GSK limits Zejula's ovarian cancer use after dodging FDA expert hearing. Will others follow?

The safety brouhaha around PARP inhibitors’ use in ovarian cancer is taking yet another turn. 

At the request of the FDA, GSK is moving to restrict Zejula’s second-line maintenance ovarian cancer indication in the U.S. to only cover patients with germline BRCA mutations, the company said Friday. Before the move, GSK already pulled Zejula’s approval in late-line ovarian cancer.

The decision comes after GSK avoided a potentially contentious FDA advisory committee meeting. The FDA cancelled the meeting a few days ago, raising expectations among industry watchers that the agency had reached an agreement with GSK.
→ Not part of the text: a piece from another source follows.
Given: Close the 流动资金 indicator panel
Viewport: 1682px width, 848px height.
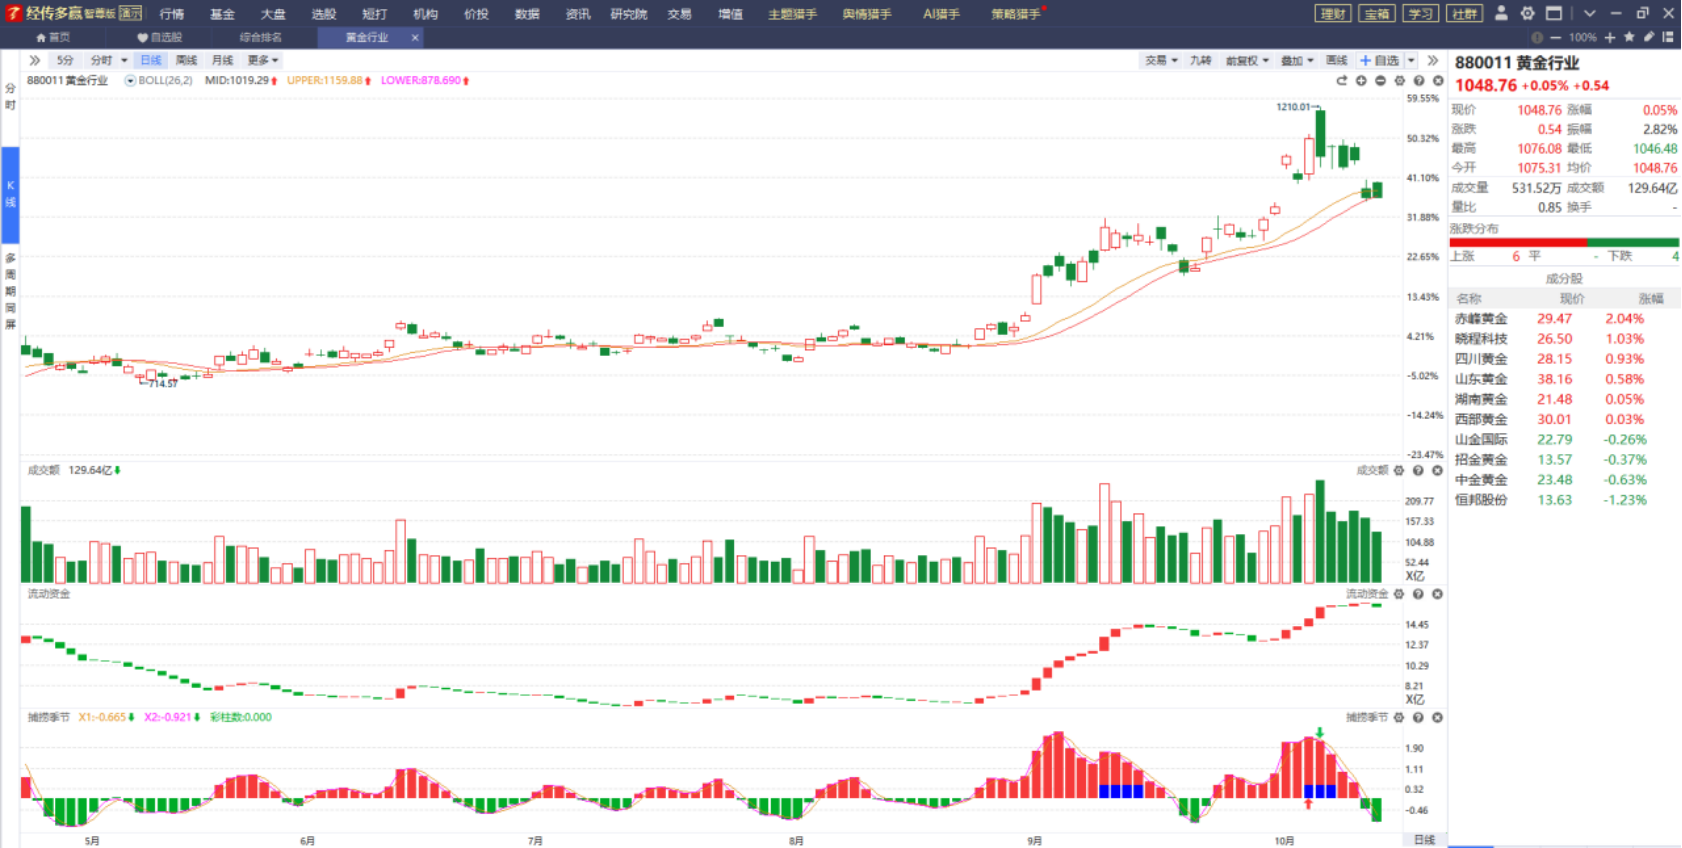Looking at the screenshot, I should 1437,594.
GSK’s move could bring ripple effects, potentially affecting other PARP inhibitors in AstraZeneca and Merck’s Lynparza and Clovis Oncology’s Rubraca.

Maintenance treatment of recurrent ovarian cancer in responders to chemotherapy was Zejula’s first FDA nod, gained in 2017 based on tumor progression benefit observed in the phase 3 Nova trial. In a big win at that time, Zejula was the first PARP inhibitor for patients regardless of their BRCA mutation status.

But a longer-term follow-up of the Nova study found that Zejula increased the risk of death by 10% in patients whose tumors didn’t bear germline BRCA mutations, according to data presented at the Society of Gynecologic Oncology 2021 annual meeting. Those who took the GSK drug lived a median 31.1 months, versus 36.5 months for placebo. After adjusting for follow-on PARP inhibitor use, investigators found no difference in patient survival between the trial arms in the patient subgroup.

Meanwhile, in the BRCA-mutant group, Zejula reduced the risk of death by 7%, and the risk reduction widened to 34% after adjusting for follow-on PARP inhibitor use.

“Based on the totality of evidence available to GSK, there is no change to the benefit/risk profile for [Zejula] in the non-gBRCAm patient population,” GSK said in a statement Friday, adding that it’s only complying with the FDA’s request to install the new restriction.

Before the latest revelation, FDA had first cracked down on PARP inhibitors’ fourth-line ovarian cancer use based on even more concerning patient survival results from Clovis’ Rubraca in that setting. Under FDA’s pressure, Rubraca, Zejula and Lynparza have all withdrawn their late-line indications.

PARP inhibitors have shown a strong ability to stave off tumor progression, but the discrepancy with life extension data has raised the theory that side effects for this class of drugs may be a larger problem over the longer term.

Now, just as how Rubraca’s ARIEL4 trial triggered a classwide retreat from late-line treatment, Zejula’s latest restriction could also have wider effects.

Even before GSK’s Friday announcement, Clovis warned that the FDA might come after Rubraca’s second-line maintenance indication should Zejula’s use be narrowed. Rubraca’s data there also make the drug vulnerable to scrutiny.

Clovis’ Rubraca won its own second-line maintenance nod in 2018, also in an all-comers population regardless of biomarker status. The approval was supported by data from the ARIEL3 trial showing Rubraca reduced the risk of tumor progression or death.

But the final overall survival analysis presented at this year’s International Gynecologic Cancer Society congress found Rubraca conferred no patient survival benefits in the overall trial population.

In the BRCA-mutant group, Rubraca cut the risk of death by 17%. But in patients without BRCA mutations and with high level of genetic abnormality called loss of heterozygosity, Rubraca was linked to a 28% increased risk of death. And in non-BRCA-mutant patients with low loss of heterozygosity, the Clovis drug had a 15% increased risk of death.

Second-line maintenance ovarian cancer is currently Rubraca’s main source of revenue. A label restriction there would push Clovis closer to a potential bankruptcy, as the company indicated Wednesday in a quarterly filing.

In response to a Fierce Pharma request for comment, Colorado-based Clovis said it didn’t have further information beyond the securities filing.

Lynparza, currently the PARP market leader, is perhaps in better shape. A final overall survival analysis of the phase 3 SOLO2 trial found Lynparza cut the risk of death by 26% over placebo when used as maintenance treatment in patients with relapsed ovarian cancer and a BRCA mutation.

In a phase 2 trial coded Study 19 that also helped Lynparza win its second-line maintenance approval in 2017, the drug pared down the risk of death by 16% in patients without BRCA mutations in its final analysis.

AstraZeneca has yet to respond to Fierce Pharma inquiry by publication time.

The patient pool in the second-line maintenance setting is dwindling now that PARP inhibitors have moved to the frontline maintenance setting in newly diagnosed patients who’ve responded to chemo. There, GSK has an all-comers first-line indication for Zejula, and the British drugmaker on Friday said that use remains unchanged.